Characterizing the structural and folding properties of long-sequence hypomurocin B peptides and their analogs

We studied the folding processes of long-sequence hypomurocin (HM) peptides and their analogs by means of molecular dynamics methods, focusing on the formation of various helical structures and intramolecular H-bonds. The evolution of different helical conformations, such as the 310 -, α-, and left-handed α-helices, was examined, taking into account the entire sequence and each amino acid of peptides. The results indicated that the HM peptides and their analogs possessed a propensity to adopt helical conformations, and they showed a preference for the 310 -helical structure over the α-helical one. The evolution of a variety of the intramolecular H-bonds, including local and non-local interactions, was also investigated. The results pointed out that on the one hand, the appearance of local, helix-stabilizing H-bonds correlated with the presence of helical conformations, and on the other hand, the non-local H-bonds did not affect significantly the formation of helical structures.
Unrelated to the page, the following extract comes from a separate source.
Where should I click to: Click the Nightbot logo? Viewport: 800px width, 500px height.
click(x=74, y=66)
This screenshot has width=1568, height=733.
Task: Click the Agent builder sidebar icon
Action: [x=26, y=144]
Additionally, comparing the structural and folding features of HM peptides and their analogs, our study led to the observation that the L-D isomerism of isovaline amino acid induced effects on the folding processes of these long-sequence peptaibol molecules. Accordingly, the HM peptides and their analogs could be characterized by typical structural and folding properties. © 2016 Wiley Periodicals, Inc. Biopolymers (Pept Sci) 106: 645-657, 2016.